Trying to scrape a web page title but running into a problem with a website called "tweg.com"
library(httr)
library(rvest)
page.url <- "tweg.com"
page.get <- GET(page.url) # from httr
pg <- read_html(page.get) # from rvest
page.title <- html_nodes(pg, "title") %>%
html_text() # from rvest
read_html stops with an error message: "Error: Failed to parse text".
Looking into page.get$content, find that it is empty (raw(0)).
Certainly, can write a simple check to take this into account and avoid parsing using read_html. However, feel that a more elegant solution would be to get something back from read_html and then based on it return an empty page title (i.e., ""). Tried passing "options" to read_html, such as RECOVER, NOERROR and NOBLANKS, but no success. Any ideas how to get back "empty page" response from read_html?
You can use tryCatch
to catch errors and return something in particular (just try(read_html('http://tweg.com'), silent = TRUE)
will work if you just want to return the error and continue).
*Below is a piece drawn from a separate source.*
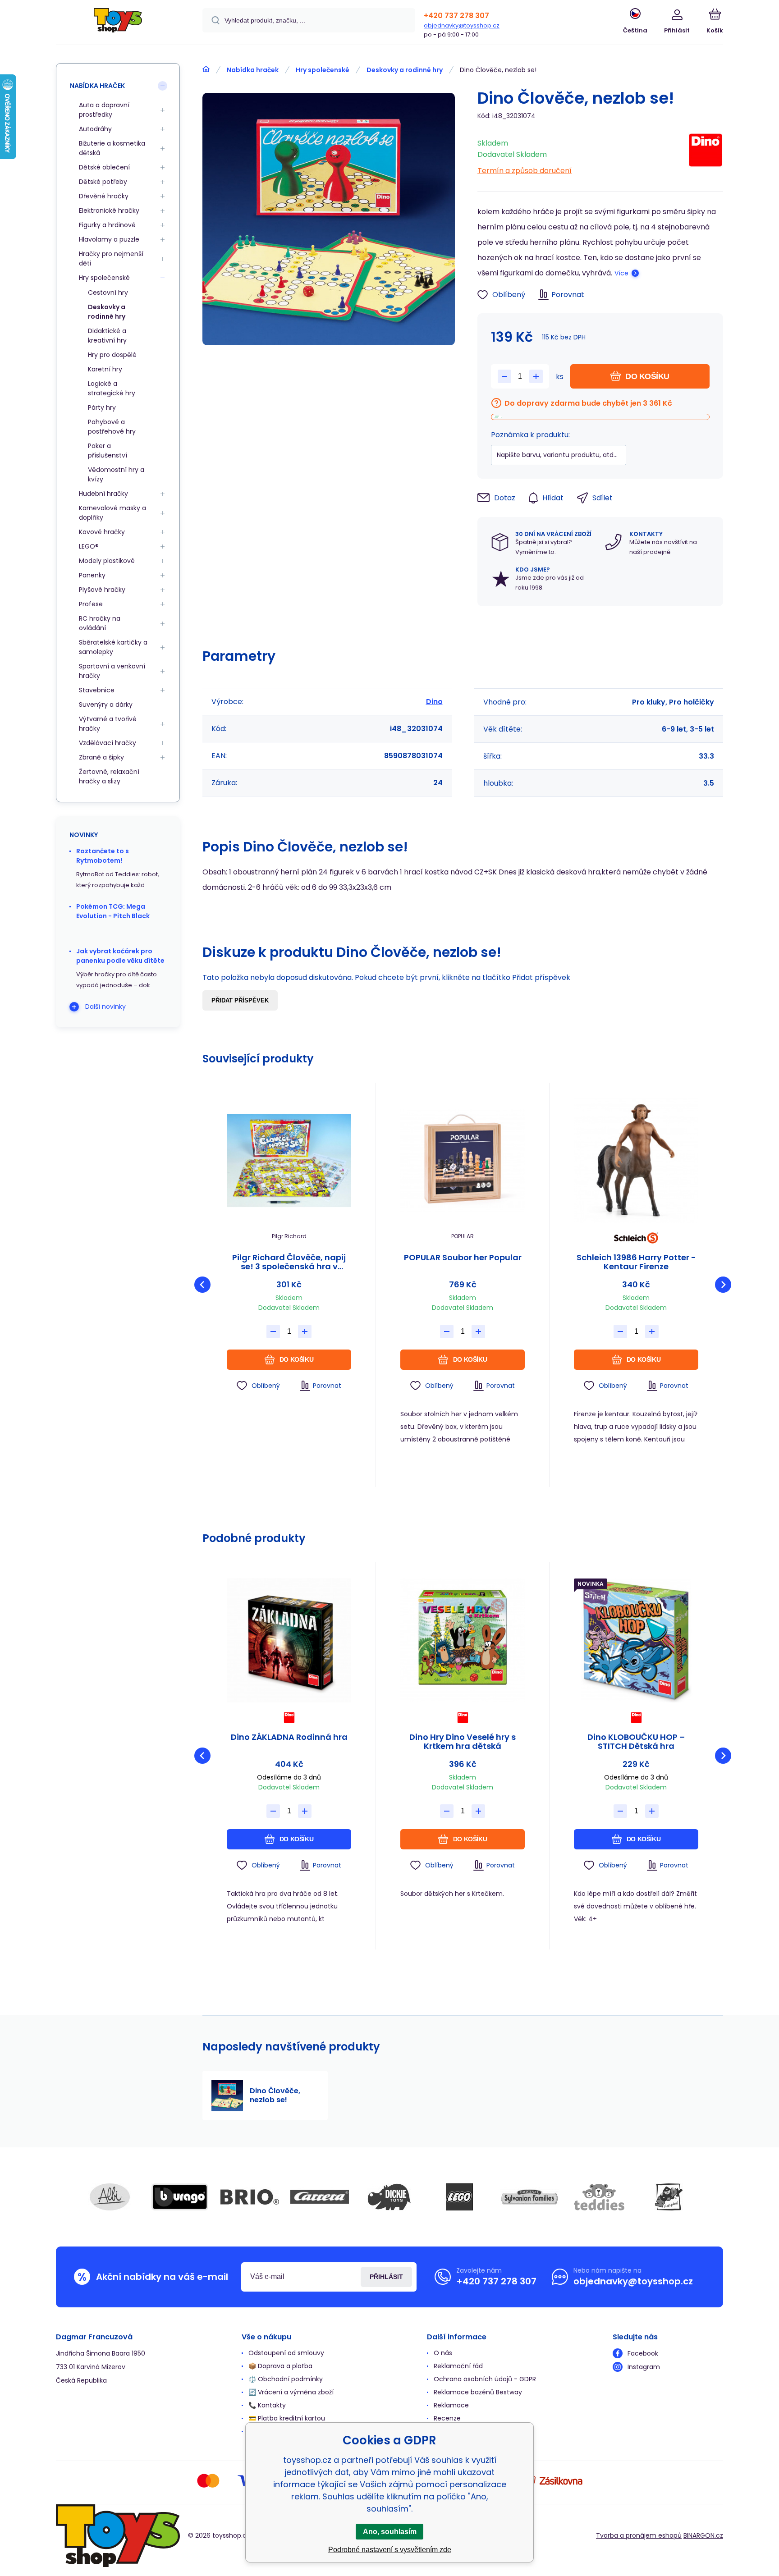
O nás (443, 2352)
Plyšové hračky (102, 589)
You'll need to pass tryCatch
a function for what to return when error is caught, which you can structure as you like.
library(rvest)
tryCatch(read_html('http://tweg.com'),
error = function(e){'empty page'}) # just return "empty page"
#> [1] "empty page"
tryCatch(read_html('http://tweg.com'),
error = function(e){list(result = 'empty page',
error = e)}) # return error too
#> $result
#> [1] "empty page"
#>
#> $error
#> <Rcpp::exception in eval(substitute(expr), envir, enclos): Failed to parse text>
The purrr
package also contains two functions possibly
and safely
that do the same thing, but accept more flexible function definitions. Note that they are adverbs, and thus return a function that still must be called, which is why the URL is in parentheses after the call.
library(purrr)
possibly(read_html, 'empty page')('http://tweg.com')
#> [1] "empty page"
safely(read_html, 'empty page')('http://tweg.com')
#> $result
#> [1] "empty page"
#>
#> $error
#> <Rcpp::exception in eval(substitute(expr), envir, enclos): Failed to parse text>
A typical usage would be to map the resulting function across a vector of URLs:
c('http://tweg.com', 'http://wikipedia.org') %>%
map(safely(read_html, 'empty page'))
#> [[1]]
#> [[1]]$result
#> [1] "empty page"
#>
#> [[1]]$error
#> <Rcpp::exception in eval(substitute(expr), envir, enclos): Failed to parse text>
#>
#>
#> [[2]]
#> [[2]]$result
#> {xml_document}
#> <html lang="mul" dir="ltr" class="no-js">
#> [1] <head>\n <meta charset="utf-8"/>\n <title>Wikipedia</title>\n <me ...
#> [2] <body id="www-wikipedia-org">\n<h1 class="central-textlogo" style="f ...
#>
#> [[2]]$error
#> NULL